_TASKS TO CARRY OUT:_
1. From the antenna discussion, extract word for word the passage that starts with "If you simulate, you" and ends with "carbon loaded foam.".
2. Render this sentence from the antenna discussion in Spanish: "Various companies supply foam moulded as 4-sided pointy pyramid arrays."

_TEXT TO READ:_
Further away, a dielectric will only have transmission loss in that direction, unless it also has some reflection, and sends energy back into the array. Expect nearly no effect on the impedance.

If it was pointed at the ground, or at water (very lossy, totally reflective), expect the impedance to be affected.

If it is in a radome, or pointing at a thin plastic sheet, expect nearly no effect in impedance, but maybe some through-loss. This is not the same as (say) putting dielectric right in a waveguide, or making a patch antenna.

If you simulate, you have also have to imagine you are in there with the wave, and can try to imagine what might be a credible outcome. I know many good true answers are at first counter-intuitive, but more often you need to recognise when the outcome has to be rubbish. Many folk just simulate, and believe a silly result, and then (expensively!) construct, which is a situation simulation was supposed to avoid.

I am trying to achieve maximum absorption of electromagnetic power radiated out of the array into the lossy dielectric. Any ideas how I can achieve that?
The array is placed directly on the lossy dielectric, by the way.

Thanks.

The very lossy dielectric I can think of is carbon loaded foam.
(BTW - I have no idea how large this antenna is?)

Various companies supply foam moulded as 4-sided pointy pyramid arrays. For most UHF and microwave, the 100mm thick version is OK, but they can come much bigger. There is also 8mm thick absorber foam that returns <-30dB. The spiky kind just soaks it up, and returns nearly nothing. Used in rf anechoic chambers when testing antennas..

A layer of this stuff under the array, and another over, as well as a curved layer facing it will make a half-box that might qualify as "maximum absorption"

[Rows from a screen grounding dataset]
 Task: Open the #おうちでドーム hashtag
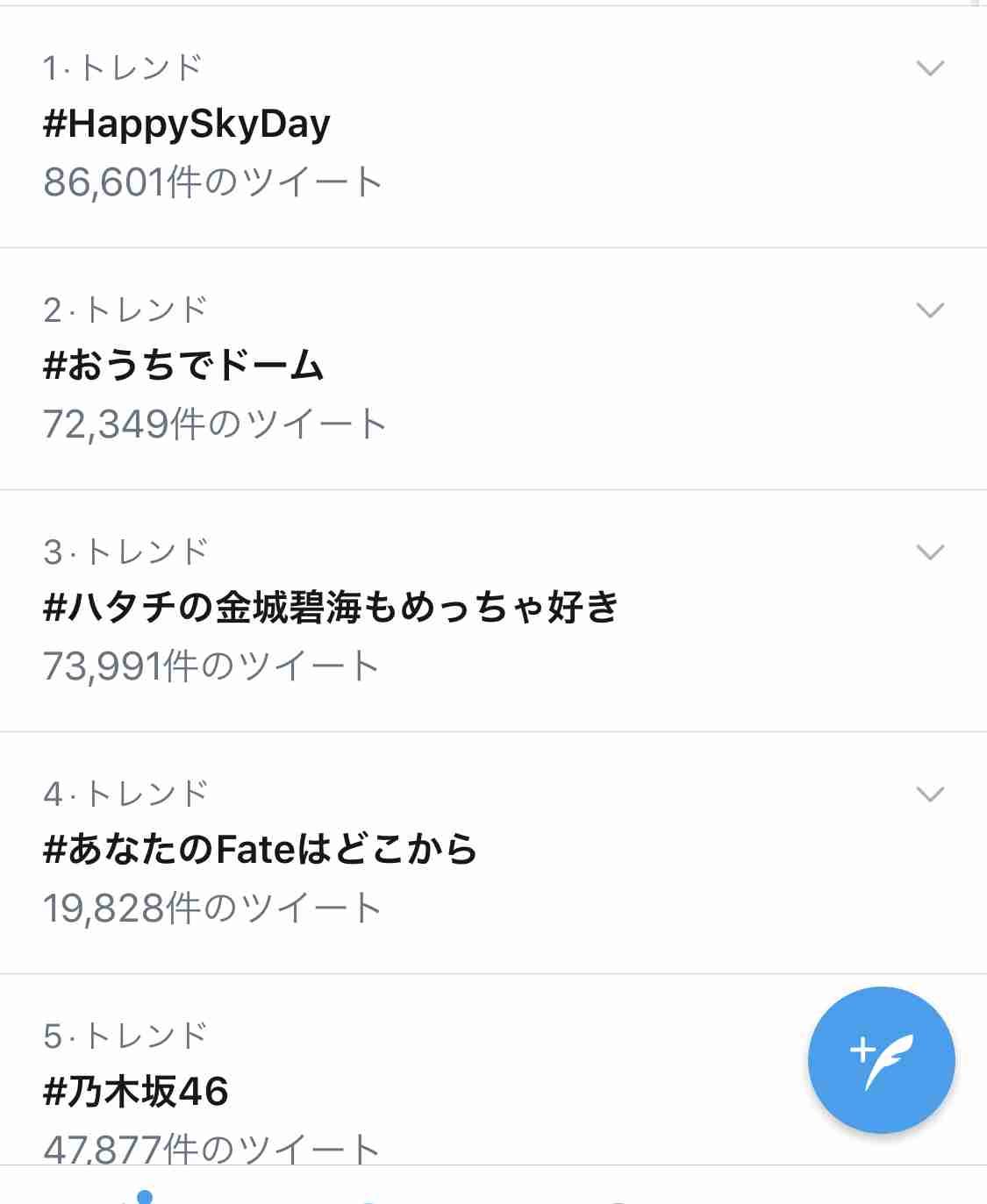tap(183, 366)
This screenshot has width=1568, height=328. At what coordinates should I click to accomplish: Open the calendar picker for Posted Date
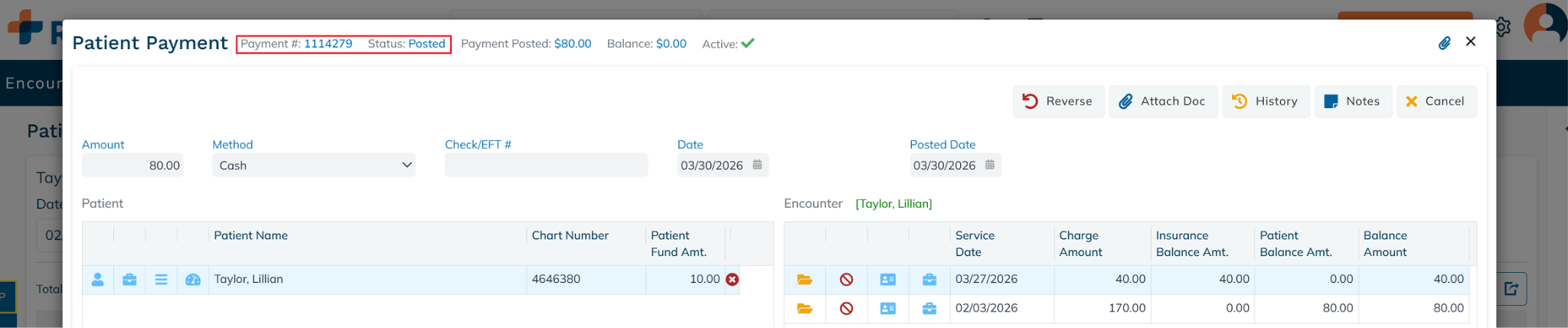989,165
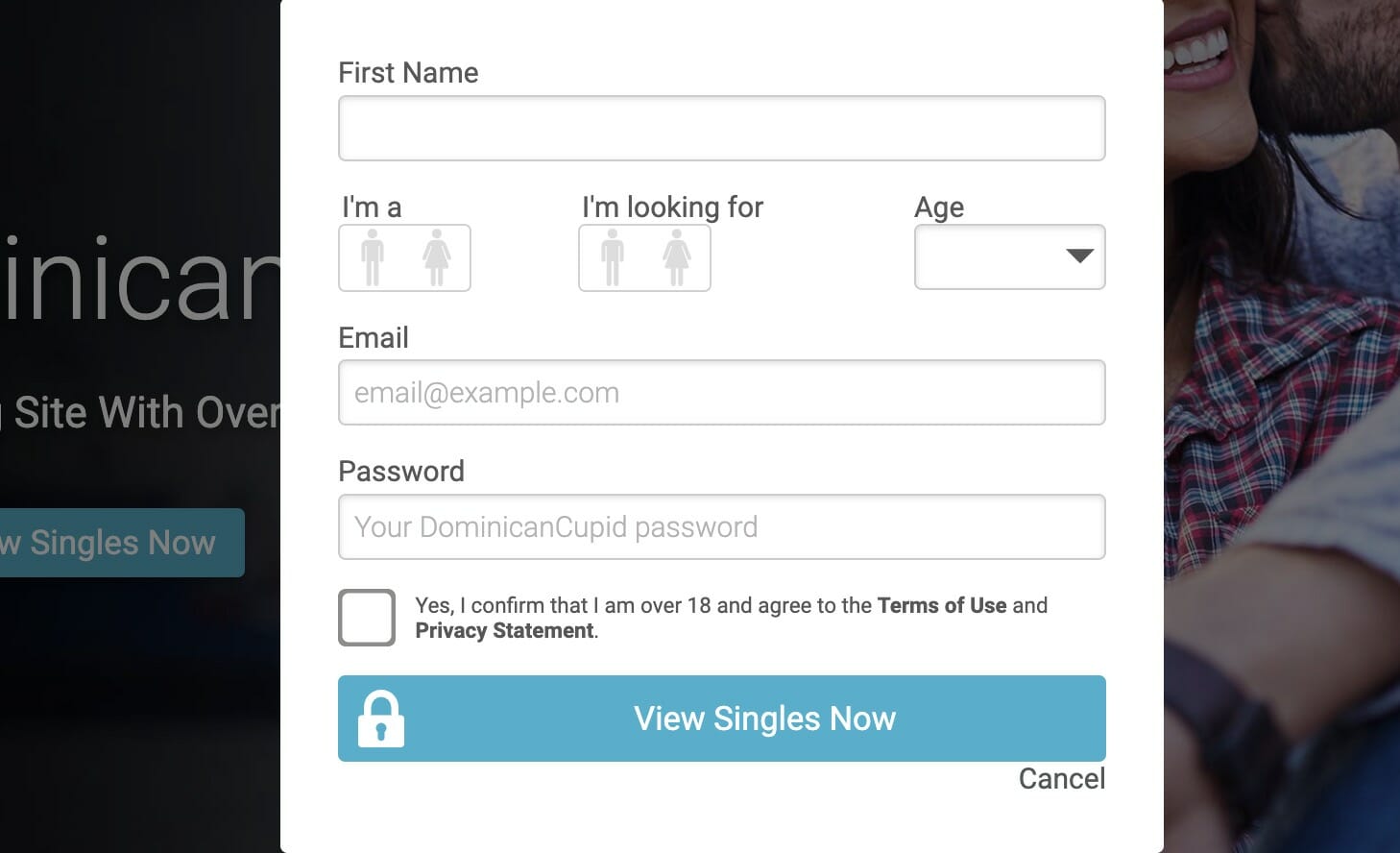Choose female icon under I'm looking for
Viewport: 1400px width, 853px height.
(677, 257)
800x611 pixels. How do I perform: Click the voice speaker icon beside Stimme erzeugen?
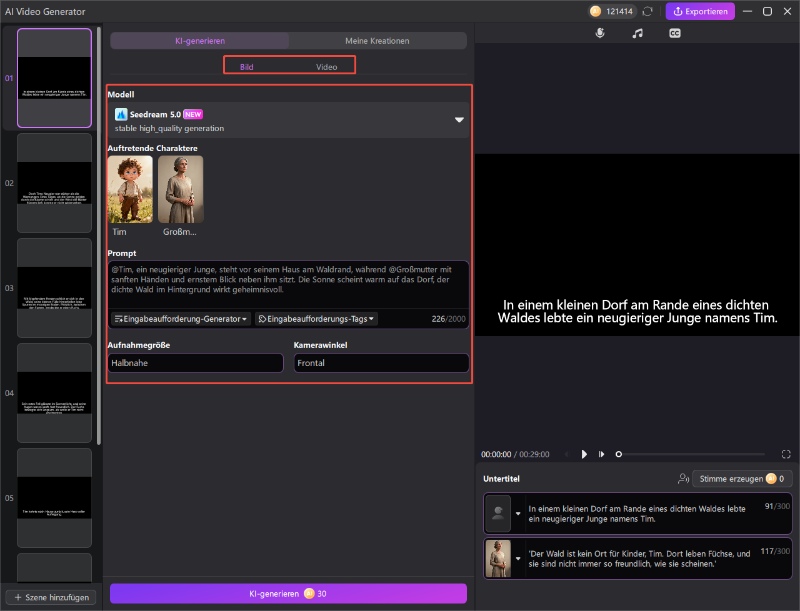coord(683,479)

_RESULTS FOR THE EXERCISE:_
1.
If you simulate, you have also have to imagine you are in there with the wave, and can try to imagine what might be a credible outcome. I know many good true answers are at first counter-intuitive, but more often you need to recognise when the outcome has to be rubbish. Many folk just simulate, and believe a silly result, and then (expensively!) construct, which is a situation simulation was supposed to avoid.

I am trying to achieve maximum absorption of electromagnetic power radiated out of the array into the lossy dielectric. Any ideas how I can achieve that?
The array is placed directly on the lossy dielectric, by the way.

Thanks.

The very lossy dielectric I can think of is carbon loaded foam.

2. Varias empresas suministran espuma moldeada en forma de conjuntos de pirámides puntiagudas de cuatro lados.